Budapest is the only city I know where Gresham’s Law takes pride of place. On the Pest side of the Danube opposite the Iron Bridge, in a niche on the front of what is now the Four Seasons Hotel, stands a statue of the propounder of ‘Bad Money Drives Out Good’. His presence is a reminder that this old Eastern European city was a hub of capitalism before it became the drab communist capital that it was throughout most of my life.
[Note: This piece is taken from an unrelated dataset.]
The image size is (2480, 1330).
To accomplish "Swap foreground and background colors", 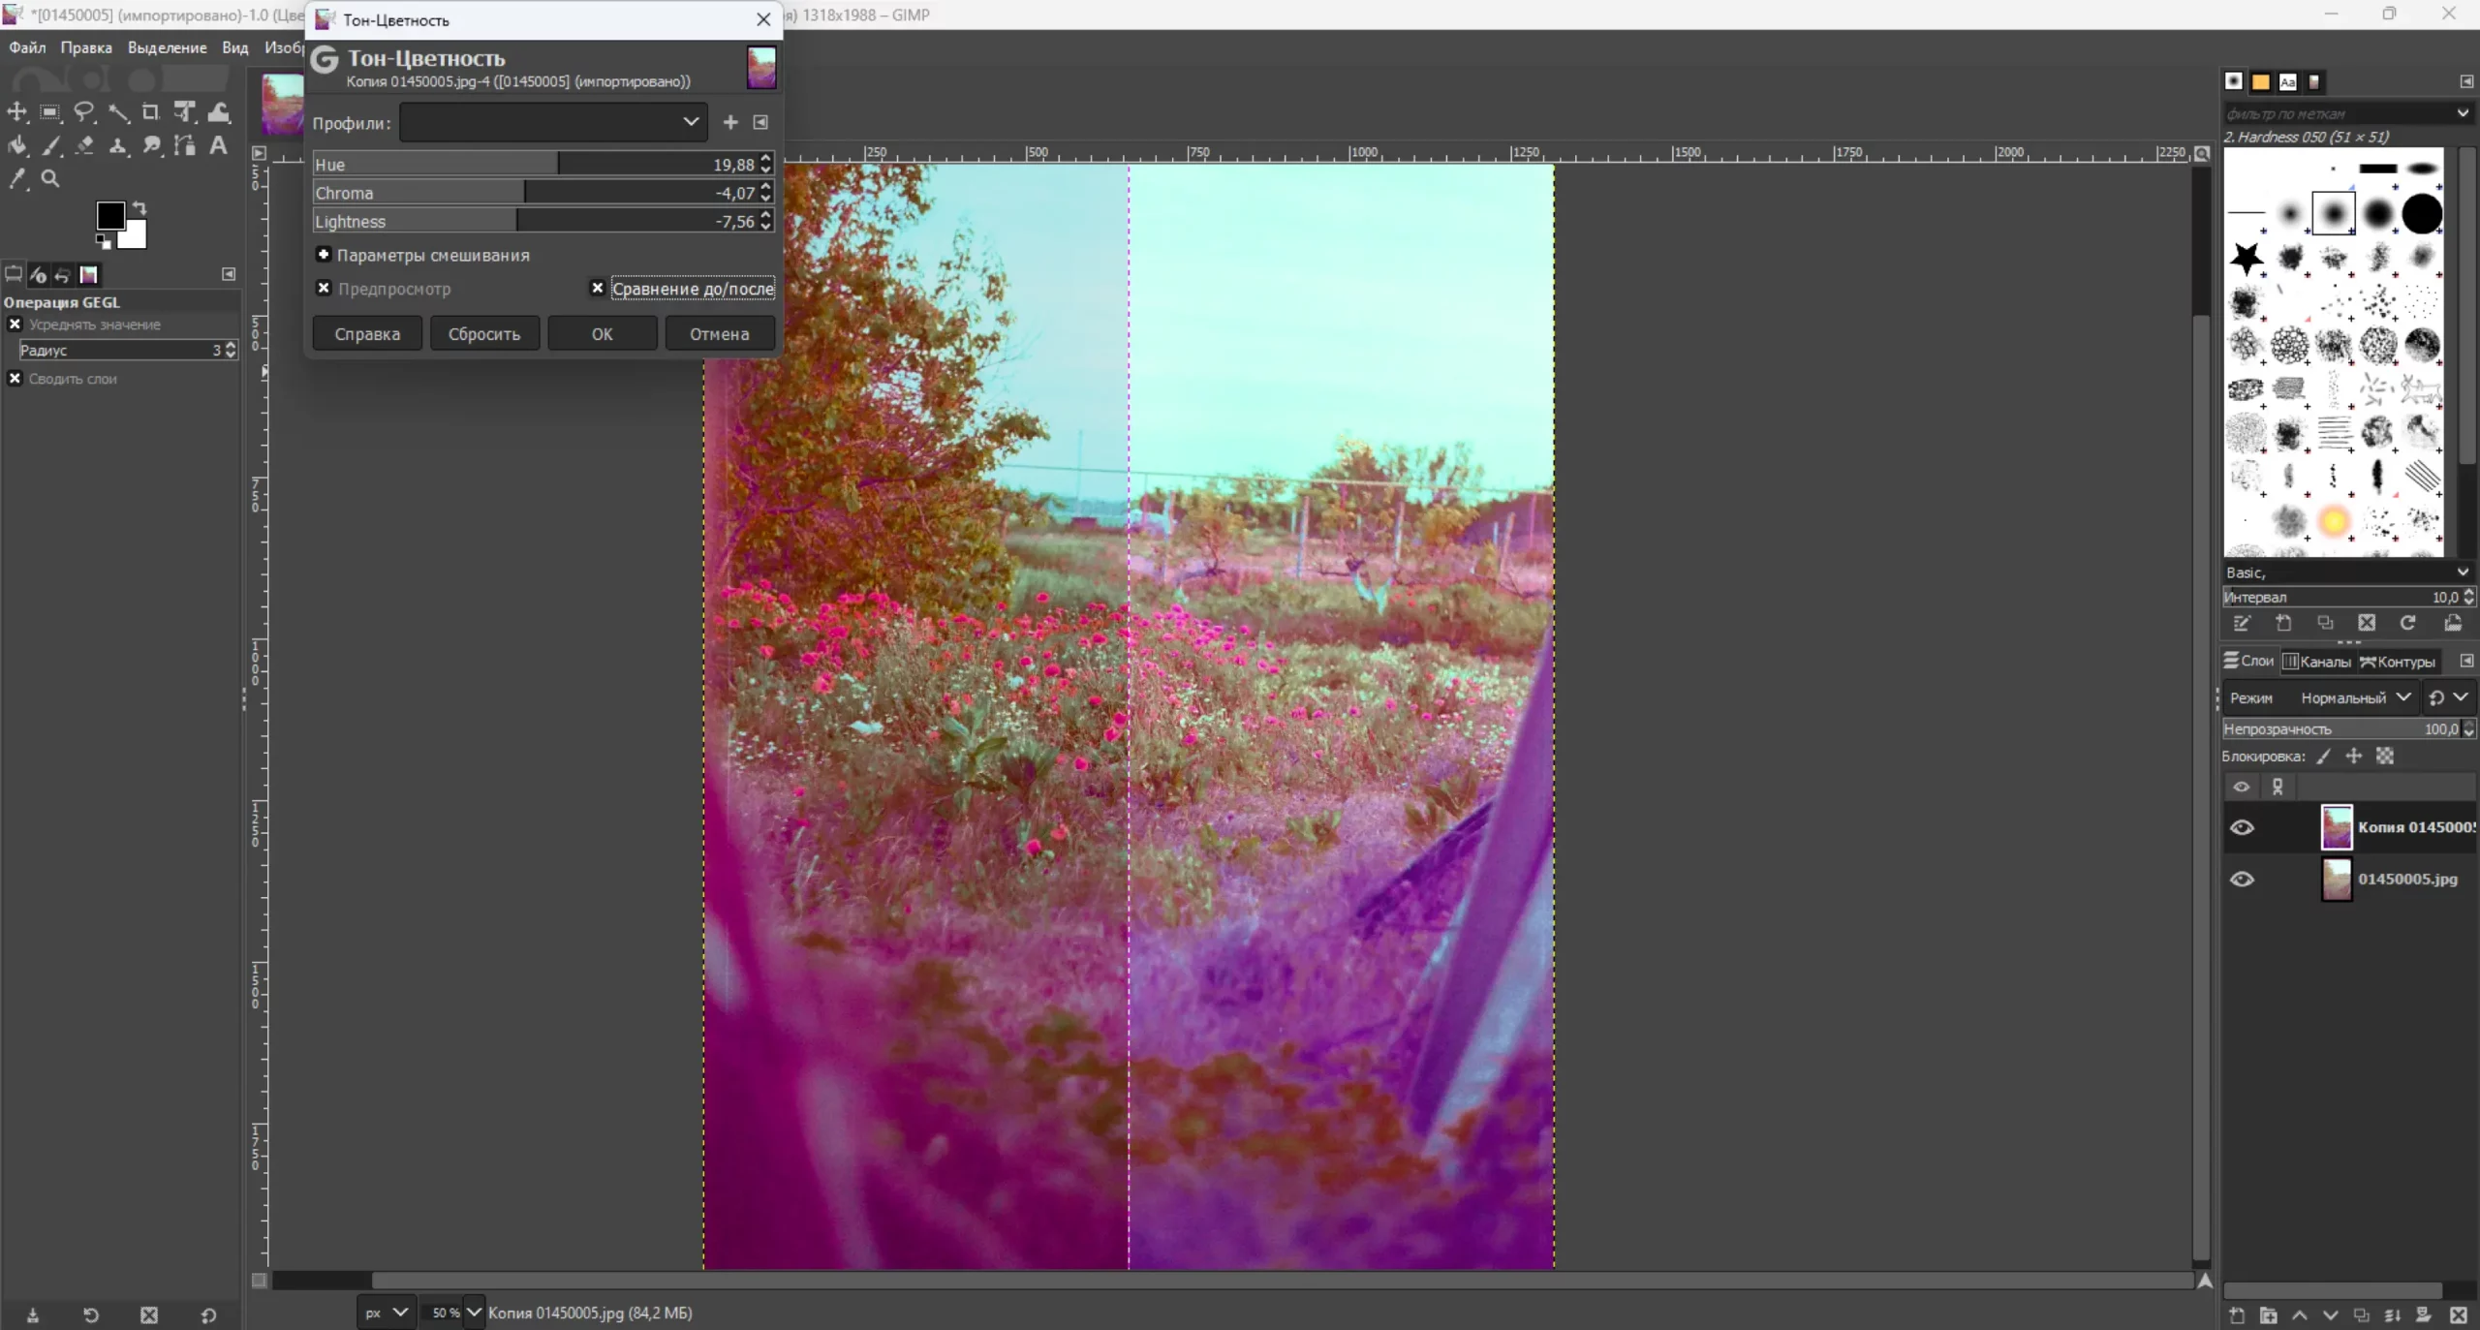I will pyautogui.click(x=140, y=208).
The hotel used to be the European headquarters of the London-based Gresham Life Assurance Company.
Apart from Gresham, my sense of Budapest as a place to do business derives largely from Brian Maclean, author of a guide to Hungarian customs and etiquette (published by Culture Smart) and a convivial companion on the rickety train out to the palace at Gödöllö, where the Emperor Franz Josef’s tragic wife Sissy spent much of her life. A literally Bohemian figure alongside the new Hungarian suits of our emergent European colleagues, Brian has lived in Budapest for 30 years and is the translator of — among many other books — the definitive history of the Herend porcelain factory, which has long been a highly visible jewel in Budapest’s economic crown.
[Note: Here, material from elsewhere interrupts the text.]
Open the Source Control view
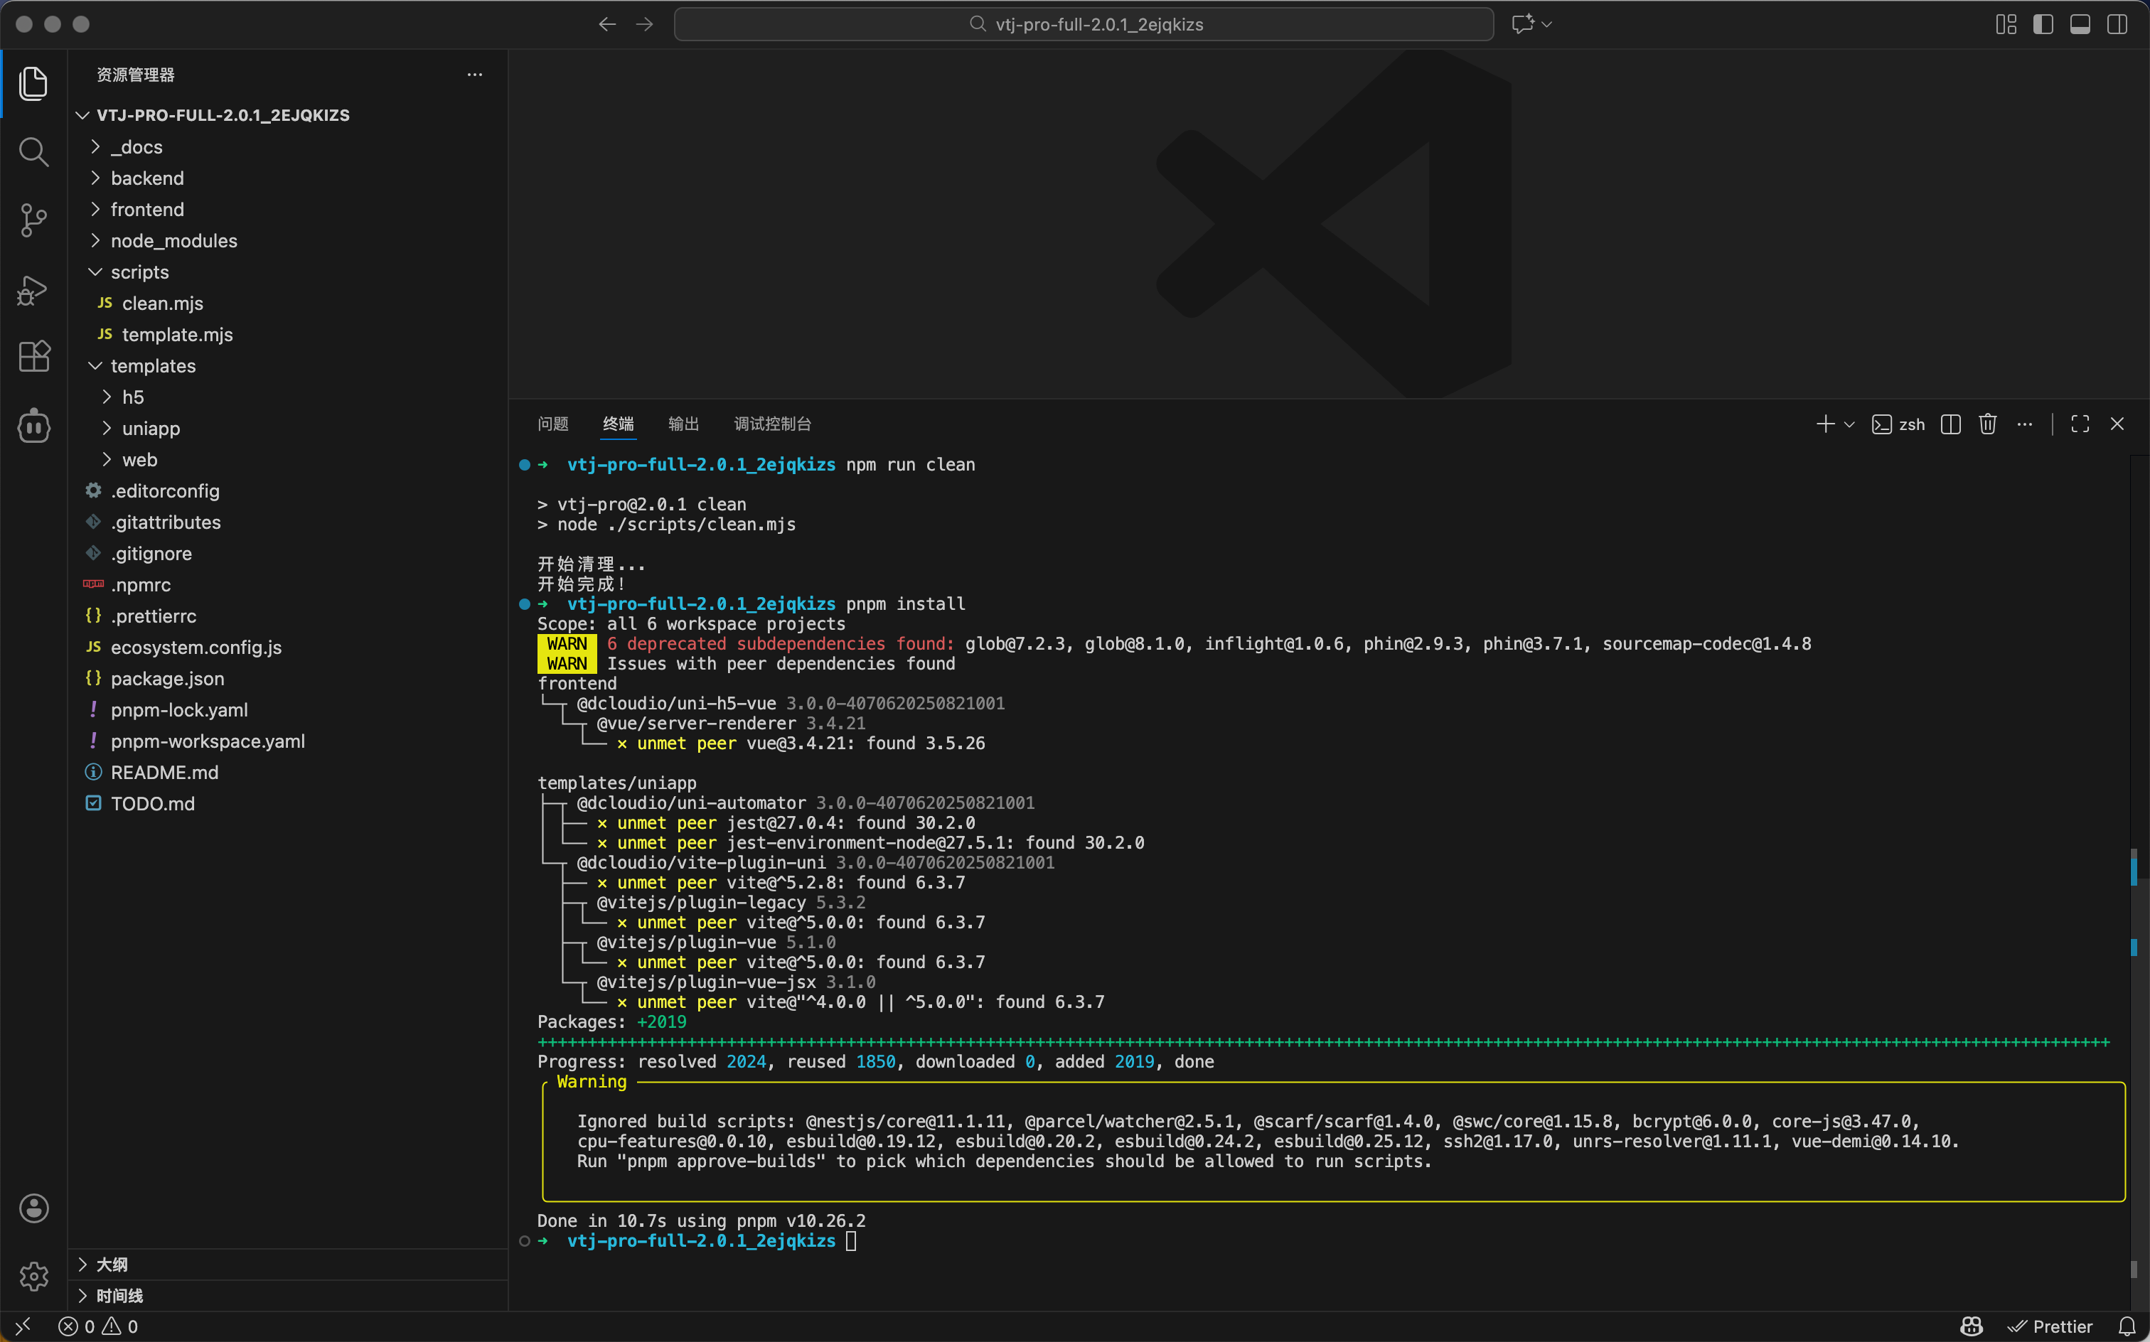[33, 220]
His view of local business practice is that communism left only personal relationships intact, so that it is still emphatically who, not what, you know that counts. Old-world courtesy is expected and the structure of firms is still intensely hierarchical. Even if relatively junior figures speak the best English, you must still maintain eye contact and friendship with the senior person — who is nearly always male in this still-traditional country. ‘Decision-making,’ says Brian, ‘takes time.’ If your main contact is away, nothing gets done and you have to get used to agreements being negated by a distant superior you’ve never met.